The causality of associations between urinary Cd indicating Cd exposure and biomarkers of tubular function has been questioned recently in populations with low-level Cd exposure, because of possible confounding by smoking or physiological factors (Bernard 2008; Chaumont et al. 2011, 2012; Haddam et al. 2011). In order to clarify this question, Akerstrom et al. (2013) conducted a study by repeated short-term sampling within individual non-smoking participants. They concluded that the associations between short-term changes in urinary Cd and kidney function biomarkers more likely resulted from normal variation in renal function than reflecting effects of Cd toxicity, and that the adverse effects of low-level Cd exposure on kidney function might be overestimated. Nevertheless, Wallin et al. (2014) confirmed the effects of low-level Cd exposure later and attributed false associations to insensitivity of biomarkers. Although the baseline Cd exposure in our cohort was high relative to the Cd level in the local general population (2.03 μg/g creatinine, Zhang et al. 2015a), and all the participants were non-smokers, there was still possibility that the observed associations might be confounded by physiological factors such as diuresis or glomerular filtration rate. However, we collected urine samples from the same individual on three consecutive days on each sampling occasion, and the average values of biomarkers were relatively stable with respect to physiological sources of variability (Akerstrom et al. 2013).
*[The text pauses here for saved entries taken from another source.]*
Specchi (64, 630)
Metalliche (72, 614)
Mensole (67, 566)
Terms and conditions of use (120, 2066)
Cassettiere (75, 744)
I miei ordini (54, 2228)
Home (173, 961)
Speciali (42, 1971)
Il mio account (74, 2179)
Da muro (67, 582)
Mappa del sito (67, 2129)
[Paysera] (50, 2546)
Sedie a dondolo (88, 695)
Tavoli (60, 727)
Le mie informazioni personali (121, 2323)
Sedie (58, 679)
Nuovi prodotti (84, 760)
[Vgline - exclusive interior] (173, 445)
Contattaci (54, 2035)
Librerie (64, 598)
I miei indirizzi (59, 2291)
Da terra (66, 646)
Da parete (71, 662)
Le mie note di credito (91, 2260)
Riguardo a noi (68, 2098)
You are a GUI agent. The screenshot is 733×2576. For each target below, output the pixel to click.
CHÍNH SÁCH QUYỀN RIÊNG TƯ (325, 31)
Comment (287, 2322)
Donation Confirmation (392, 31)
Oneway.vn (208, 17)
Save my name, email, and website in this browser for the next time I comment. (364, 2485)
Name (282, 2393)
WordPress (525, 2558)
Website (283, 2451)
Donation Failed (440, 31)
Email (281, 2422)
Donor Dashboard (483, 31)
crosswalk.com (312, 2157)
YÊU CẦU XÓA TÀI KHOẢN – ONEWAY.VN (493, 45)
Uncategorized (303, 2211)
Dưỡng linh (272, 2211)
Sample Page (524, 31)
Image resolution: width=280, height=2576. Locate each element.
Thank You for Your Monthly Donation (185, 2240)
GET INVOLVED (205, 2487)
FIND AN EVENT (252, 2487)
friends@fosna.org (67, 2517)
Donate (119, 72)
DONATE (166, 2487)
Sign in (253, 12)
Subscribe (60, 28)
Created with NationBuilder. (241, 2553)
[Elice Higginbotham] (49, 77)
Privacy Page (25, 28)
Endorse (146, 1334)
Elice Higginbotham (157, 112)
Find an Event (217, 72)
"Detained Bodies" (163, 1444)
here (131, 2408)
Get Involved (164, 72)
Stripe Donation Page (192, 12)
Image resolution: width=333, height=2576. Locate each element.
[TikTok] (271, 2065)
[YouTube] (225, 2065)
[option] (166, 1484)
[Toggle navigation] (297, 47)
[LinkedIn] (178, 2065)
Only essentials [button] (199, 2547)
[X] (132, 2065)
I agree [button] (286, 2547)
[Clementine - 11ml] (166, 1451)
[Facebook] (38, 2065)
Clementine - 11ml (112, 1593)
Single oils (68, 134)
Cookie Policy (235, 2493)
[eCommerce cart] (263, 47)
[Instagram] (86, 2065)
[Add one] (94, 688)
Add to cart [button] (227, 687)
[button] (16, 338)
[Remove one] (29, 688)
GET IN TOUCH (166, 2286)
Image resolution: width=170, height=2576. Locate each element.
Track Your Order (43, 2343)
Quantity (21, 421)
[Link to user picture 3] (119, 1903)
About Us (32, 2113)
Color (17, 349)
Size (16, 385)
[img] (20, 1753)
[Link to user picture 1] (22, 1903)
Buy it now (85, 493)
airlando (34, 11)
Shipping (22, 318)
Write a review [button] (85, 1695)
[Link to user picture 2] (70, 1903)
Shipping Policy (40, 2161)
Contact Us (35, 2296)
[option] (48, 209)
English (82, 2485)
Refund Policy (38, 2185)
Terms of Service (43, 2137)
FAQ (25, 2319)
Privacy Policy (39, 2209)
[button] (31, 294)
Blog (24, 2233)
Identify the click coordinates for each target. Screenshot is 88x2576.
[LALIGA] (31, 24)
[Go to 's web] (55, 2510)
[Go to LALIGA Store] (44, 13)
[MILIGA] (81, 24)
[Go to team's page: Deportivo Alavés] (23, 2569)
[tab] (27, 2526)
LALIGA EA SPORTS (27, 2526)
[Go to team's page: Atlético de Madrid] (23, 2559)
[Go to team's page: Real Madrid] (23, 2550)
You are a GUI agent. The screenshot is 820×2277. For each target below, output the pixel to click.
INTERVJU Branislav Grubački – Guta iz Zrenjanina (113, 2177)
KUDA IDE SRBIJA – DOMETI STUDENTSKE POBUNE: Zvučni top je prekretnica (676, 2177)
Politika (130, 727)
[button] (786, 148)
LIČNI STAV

Also, according to Akerstrom et al. (2013), urinary creatinine-adjusted biomarkers as used in our study were less affected by normal physiological variations. Moreover, the associations of urinary Cd with the effect biomarkers were obtained based on measures over 10 years, reflecting long-term instead of short-term effects of Cd on renal function, and thus were more accurate and reliable. The variations of urinary proteins over the years were not coincident with that of urinary Cd according to the curves of relative concentrations we fitted; therefore, it is actually impossible that their associations were confounded by physiological variation or other factors in the same direction. All above support that the tubular function indicated by urinary β2-m and RBP was related to Cd exposure in this cohort.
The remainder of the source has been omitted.